Parameter introduction

stSCI provides two primary functions for its core workflow:

  • stSCI.train(): Train a new stSCI model from your single-cell and spatial transcriptomics data.

  • stSCI.eval(): Load a pre-trained stSCI model and perform inference.

This section provides a detailed explanation of the parameters for each of these two functions.

stSCI.train

def train(
    sc_adata: sc.AnnData,
    st_adata: sc.AnnData,
    multi_slice_key: Optional[str] = None,
    hvg_count: int = 3000,
    batch_sim_k: int = 25,
    overall_sim_k: int = 100,
    cluster_key: str = 'cluster',
    init_trans_matrix: bool = False,
    lr: float = 1e-3,
    epochs: int = 500,
    update_iter: int = 50,
    model_dims: List[int] = [512, 30],
    clustering: bool = False,
    cluster_method: str = 'mclust',
    cluster_para: Union[int, float] = 0.8,
    deconvolution: bool = False,
    coor_reconstruction: bool = False,
    model_save_path: Optional[str] = None,
    device: str = 'cuda' if (torch.cuda.is_available()) else 'cpu'
) -> Tuple[sc.AnnData]:
  • sc_adata: A sc.AnnData object containing the single-cell transcriptomics data.

  • st_adata: A sc.AnnData object containing the spatial transcriptomics data.

  • multi_slice_key: A str specifying the key in st_adata.obs that indicates different ST batches.
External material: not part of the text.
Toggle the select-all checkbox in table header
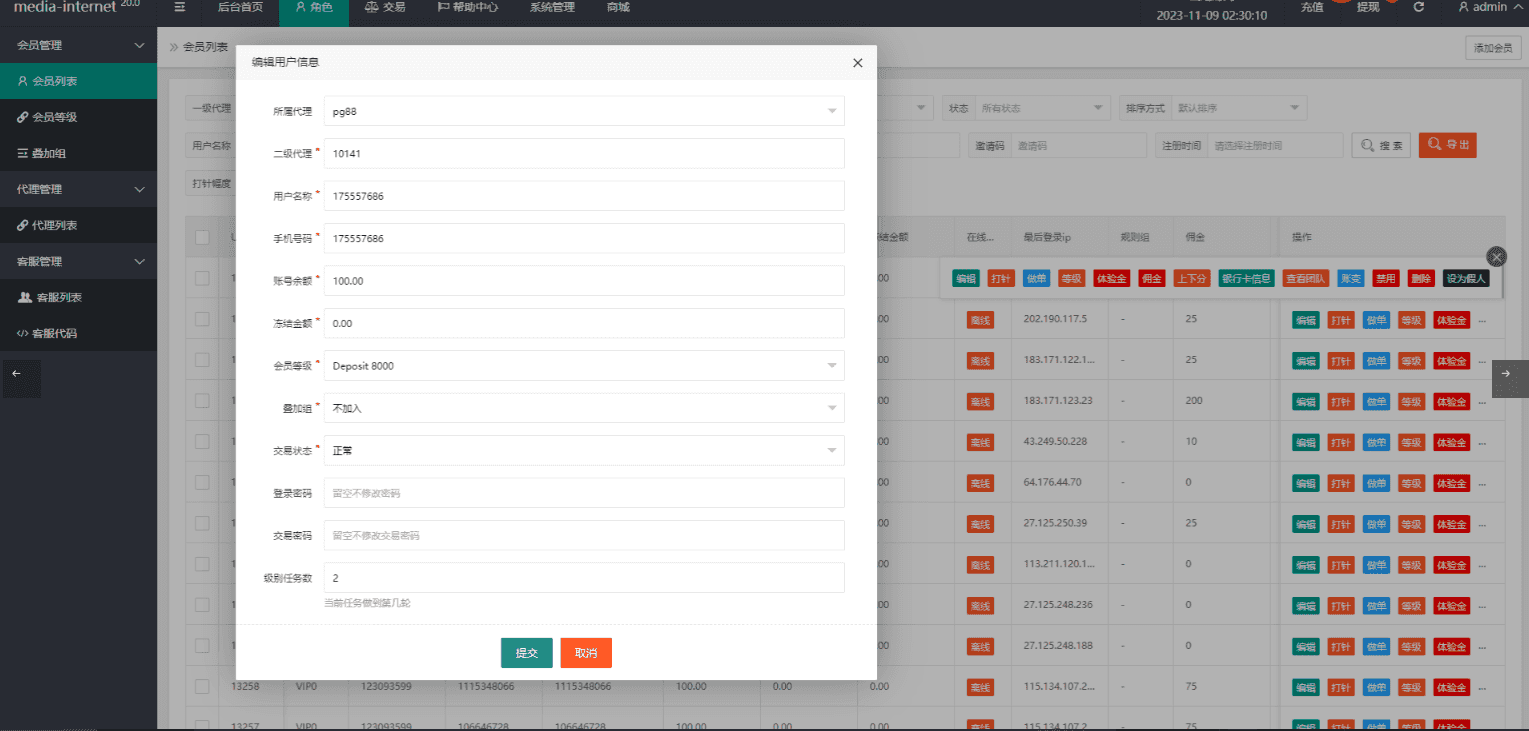This screenshot has height=731, width=1529. (x=202, y=237)
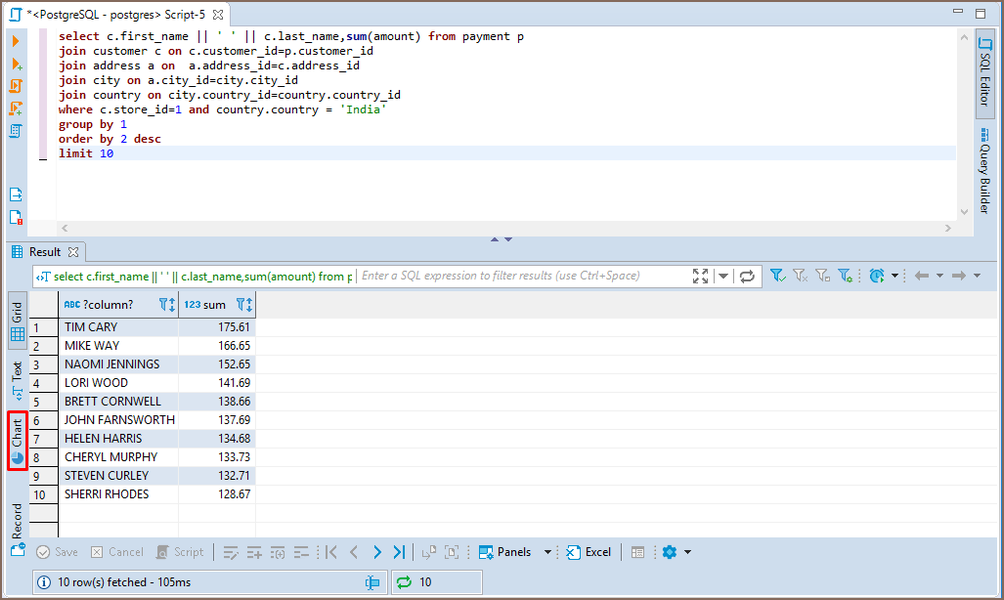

This is used for analysising multi-slice spatial datasets, set to None if you have only a single slice.

  • hvg_count: An int specifying the number of highly variable genes (HVGs) to select for model training.
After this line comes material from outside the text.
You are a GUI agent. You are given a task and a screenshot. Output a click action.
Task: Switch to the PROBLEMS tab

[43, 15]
  • batch_sim_k: An int specifying the number of most similar single cells to sample for each spatial spot during the mini-batch training phase.

  • batch_sim_k: An int specifying the number of most similar single cells to consider for each spatial spot when inferring the final SC-ST relationships after the model is trained.
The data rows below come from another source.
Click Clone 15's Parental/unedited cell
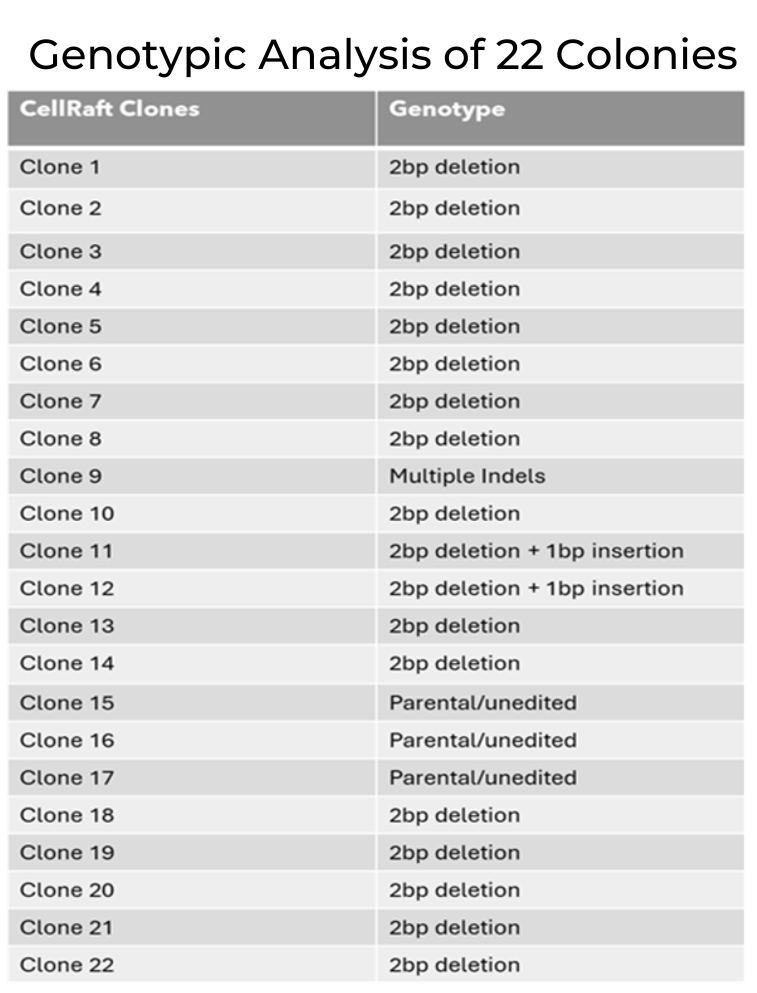Image resolution: width=757 pixels, height=993 pixels. point(560,702)
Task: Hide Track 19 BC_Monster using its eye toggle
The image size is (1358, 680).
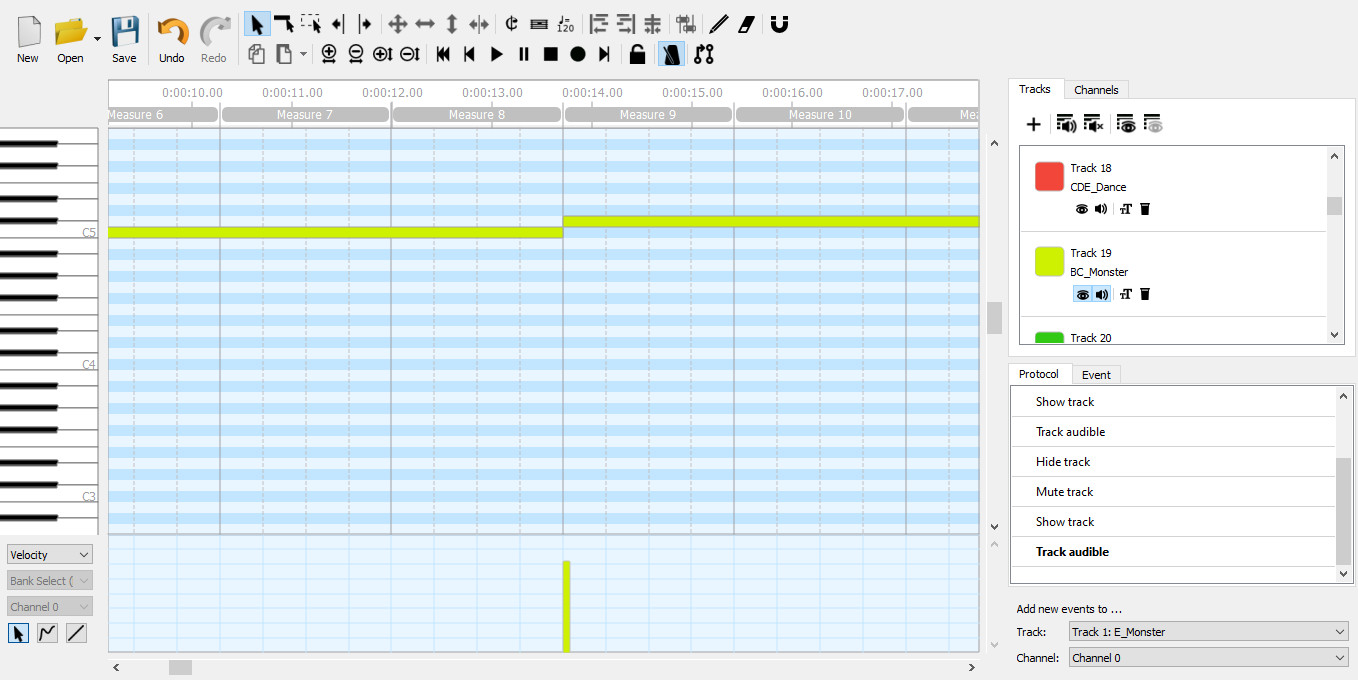Action: click(x=1081, y=294)
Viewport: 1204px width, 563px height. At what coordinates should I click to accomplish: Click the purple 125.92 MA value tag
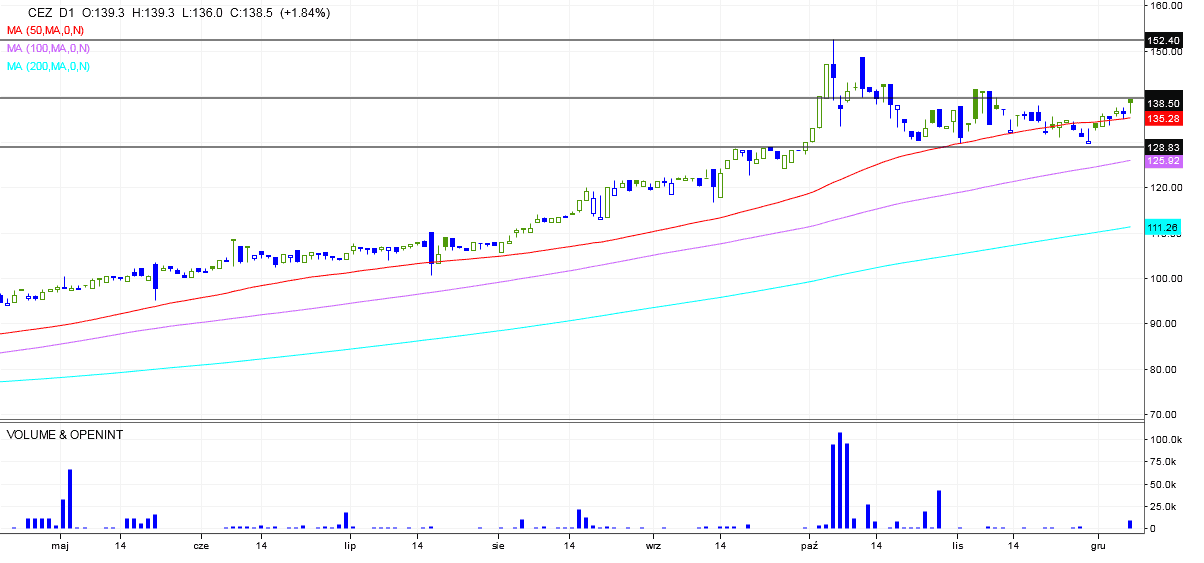coord(1164,161)
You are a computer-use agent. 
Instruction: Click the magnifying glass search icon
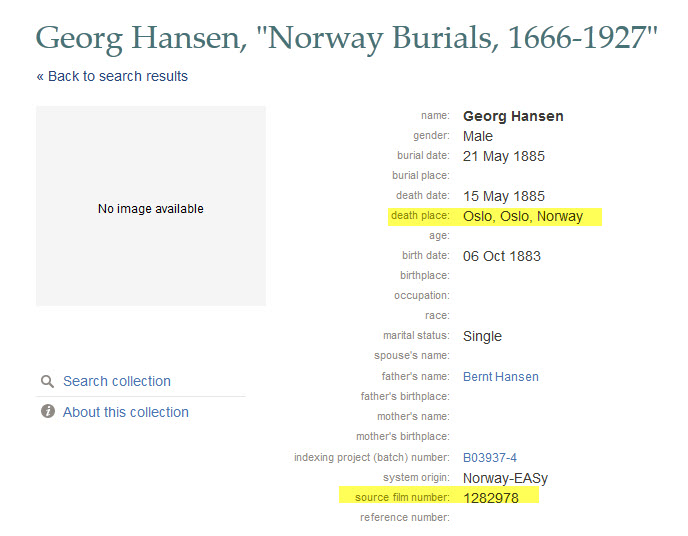(x=47, y=382)
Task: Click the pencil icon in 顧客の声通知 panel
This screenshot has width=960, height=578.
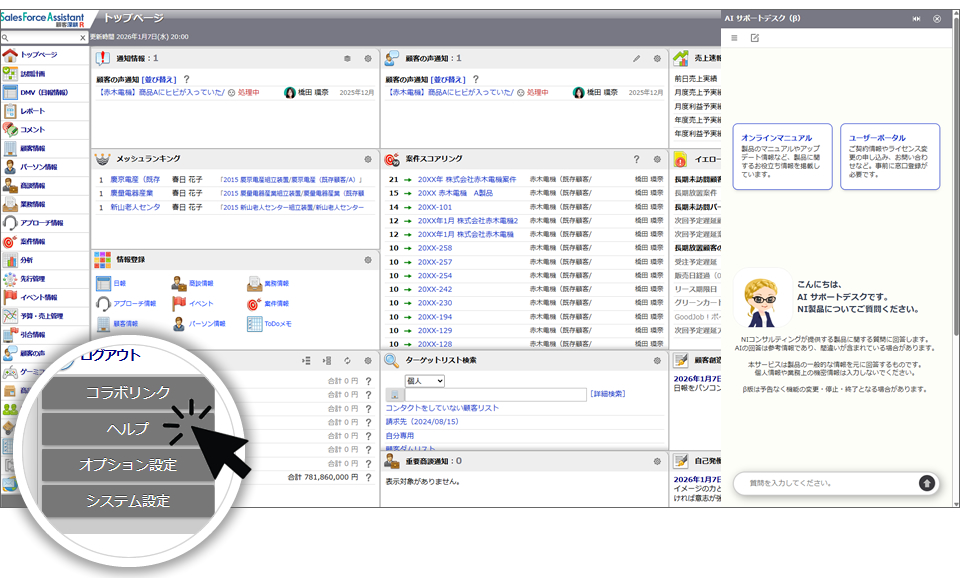Action: 637,59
  • cluster_key: A str specifying the key in sc_adata.obs that contains the cell type labels for the single-cell data.

  • lr: A float specifying the learning rate for the model optimizer during training.

  • epochs: An int for the total number of training epochs to run.

  • update_iter: An int specifying the frequency (epochs) to update the MNN pairs used for data integration.

  • model_dims: AList[int] defining the architecture of the neural network. Each integer represents the number of neurons in a hidden layer.

  • clustering: A bool flag. If True, performs spatial domain clustering.

  • cluster_method: A str indicating the algorithm to use for clustering, we support mclust and louvain. This is only used if clustering is True.

  • cluster_para: A numeric input specifying the parameter for the chosen cluster_method. For Louvain, this is the resolution parameter. For mclust, this is the cluster number.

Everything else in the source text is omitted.